Sus playas paradisiacas y sus kilómetros de polvo, que se funden entre el mar Caribe, se sumaron a la riqueza cultural de la comunidad wayuu para que, en 2023, el Ministerio de Comercio, Industria y Turismo destacara este destino como el de mayor crecimiento en turismo étnico, con un 32 % más que en 2022.
El reconocimiento no es en vano, pues en esta región habitan unos 270.000 wayuus, lo que representa el 20,5 % de la población indígena nacional, haciendo que esta etnia sea la más numerosa del país, según la Organización Nacional Indígena de Colombia. Además, solo en La Guajira se pueden conocer oasis naturales como la Reserva Forestal Montes de Oca, en el corazón de la Serranía del Perijá, y el Parque Nacional Natural La Macuira.
Desiertos y bosques, riquezas y olvido
El aire vibra, el sol se hace pesado y el desierto grita las carencias de una tierra olvidada. A pocos kilómetros, el viento se tranquiliza y hace mover cientos de árboles milenarios que se nutren de nacimientos de agua que no alcanzan a saciar la sed.

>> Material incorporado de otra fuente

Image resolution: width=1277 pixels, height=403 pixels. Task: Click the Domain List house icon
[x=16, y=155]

Estas son algunas de las facetas de La Guajira, el rincón septentrional de Colombia que guarda un secreto geográfico asombroso, pues en un mismo territorio conviven todos los pisos térmicos de la zona intertropical.
Al norte, el desierto de Uribia extiende su manto dorado bajo un cielo implacable, donde los cactus se yerguen entre el polvo como un ejército vegetal adaptado a la sequía; pero al sur, en las entrañas del Parque Nacional Macuira, la bruma se enreda entre los árboles de un bosque nuboso que desafía toda lógica. Es como si la naturaleza hubiera decidido concentrar todos sus contrastes en este pedazo de tierra.

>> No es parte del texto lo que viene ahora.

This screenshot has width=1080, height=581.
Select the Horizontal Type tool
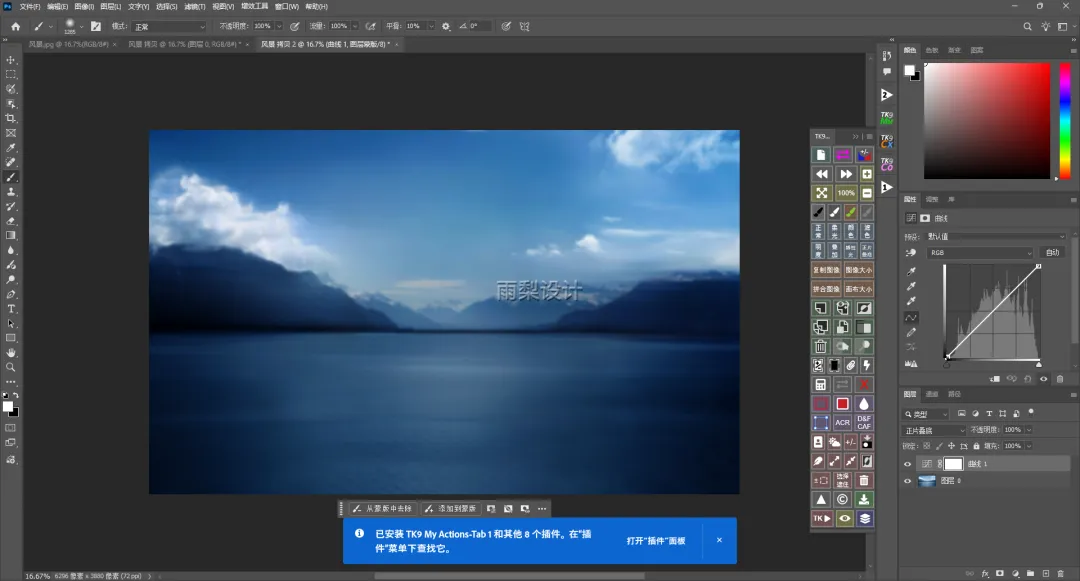click(11, 308)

En este parque, de 25.000 hectáreas, existen lugares sagrados para los wayuus y arhuacos, como las dunas de Aleewolu’u y el bosque de niebla: un oasis en medio de la aridez que sostiene una gran diversidad de fauna y flora, especialmente adaptada a sobrevivir, crecer y reproducirse en este tipo de ambientes. Esto convierte al parque en el principal regulador hídrico para la región, por lo que también está habitado y es protegido por los wayuus.
Mientras tanto, más al norte, en donde a diario se festeja la reunión de la sal con el polvo, y la arena con el agua crean un efecto visual surrealista, las dunas de Taroa se elevan por más de 40 metros, generando una especial mística por la cual los nativos las consideren las montañas de los sueños perdidos. Abundancia y aridez en un departamento que también se caracteriza por la extracción de minerales y la escasez de servicios a sus comunidades; de hecho, aunque el departamento dependen en gran medida de la industria extractiva (45,7 % del PIB en 2023, según la Cámara de Comercio de La Guajira), es el segundo con mayor pobreza monetaria y pobreza monetaria extrema de Colombia, según cifras reportadas por el DANE.

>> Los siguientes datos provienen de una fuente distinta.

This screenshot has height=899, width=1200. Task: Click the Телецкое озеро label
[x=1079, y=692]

Nancy González Síjona: la wayuu rebelde
Hablar y convivir con los wayuus es adentrarse en un universo donde la historia, la geografía, la espiritualidad y las tradiciones se entretejen como los hilos de sus afamados chinchorros y mochilas, porque, en varios sentidos, la sociedad wayuu desafía muchas de las convenciones occidentales.
Para ellos, las mujeres son las guardianas de la tierra, las negociadoras de conflictos y las transmisoras del linaje. “Ser fuerte, resiliente, ser una mujer cabeza de hogar y líder de su comunidad”, describe Nancy González Síjona a lo que significa ser una mujer wayuu. Ella, con la convicción de que las niñas de su comunidad deben primero educarse antes que ser madres, construyó, lidera y mantiene en pie la sede de Bahía Hondita 2 del Centro Etnoeducativo Integral Rural Jacobo Arends Gouriyu.
“Fui una de las primeras profesoras que llegó y se quedó acá, porque antes no había maestras. Comencé hace doce años con 38 estudiantes, pero las maestras siempre se iban porque se demoraban mucho en llegar y esto es muy lejos. Pero al yo ser de acá amé esta labor, y esta profesión fue la que perseguí desde niña. Hoy tenemos 220 estudiantes, desde preescolar hasta grado décimo”, comenta Nancy desde la ranchería comunitaria que lleva su mismo nombre, un lugar a pocos metros de las instalaciones de la escuela que funciona como centro cultural, social y económico para las familias de la Alta Guajira, y que también funciona como hospedaje para viajeros.
Más allá de brindar educación básica, entregar algún alimento y garantizar los derechos de las niñas, los niños y jóvenes de la Alta Guajira, Nancy también empodera a sus pares de la comunidad para que reconozcan la importancia de ser mujer, por encima de las tradiciones o necesidades que se tengan. “Estamos ahí al frente como maestras fortaleciendo el diálogo para que las niñas sepan que primero deben estudiar. Porque acá es muy común que se casan y se embarazan a muy temprana edad. Entonces hemos hecho campañas, diálogos y reuniones con los padres de familia para hacer la concientización del cuidado de las hijas y de estar más pendientes de ellas”. Porque en muchos casos no es una cuestión de rebeldía, sino de imposición y tradición. Y, en últimas, Nancy busca que no se repita su historia, pues si bien es cierto que se deben conservar muchas prácticas, existen otras que deben ser cambiadas o, al menos, cuestionadas, asegura.
“Yo siempre fui muy rebelde, pero también desde niña quise ser alguien en la vida. Porque yo veía que las niñas terminaban su preparación y enseguida estaban dispuestas para que los tíos las pudieran entregar al marido. Pero en mi caso, por ser hija única, tomé la decisión de seguir luchando por mi sueño y estudiar”.
Así fue como esta mujer, que, por la tradición wayuu, vivió su preparación con tres años de encierro cuando era una niña, a sus 19 años decidió ir al internado de Nazareth para poder estudiar y, después de cuatro años más, lograr ser la maestra wayuu que imaginó en sus sueños de niña.
“Yo me volví rebelde cuando entendí que quería ser alguien en la vida, y lo logré. Soy muy orgullosa de ser wayuu, pero sí están fallando muchas cosas. Hay una falla en cómo entendemos las nuevas generaciones; la cultura wayuu no puede acabar, pero sí hay que pensar algunas tradiciones; debe cambiar para demostrar que somos personas capaces, inteligentes y podemos luchar por nuestra comunidad”.
Entre la paradoja de una tierra rica en minerales pero sedienta de garantías, mujeres como Nancy tejen el futuro con los hilos empoderados de la resistencia.
Y en este rincón del continente, donde cobra más valor la pregunta ¿cuánta riqueza se puede extraer antes de que se agote el agua? ¿Qué vale más: el carbón que se exporta o las niñas que cumplen sus sueños?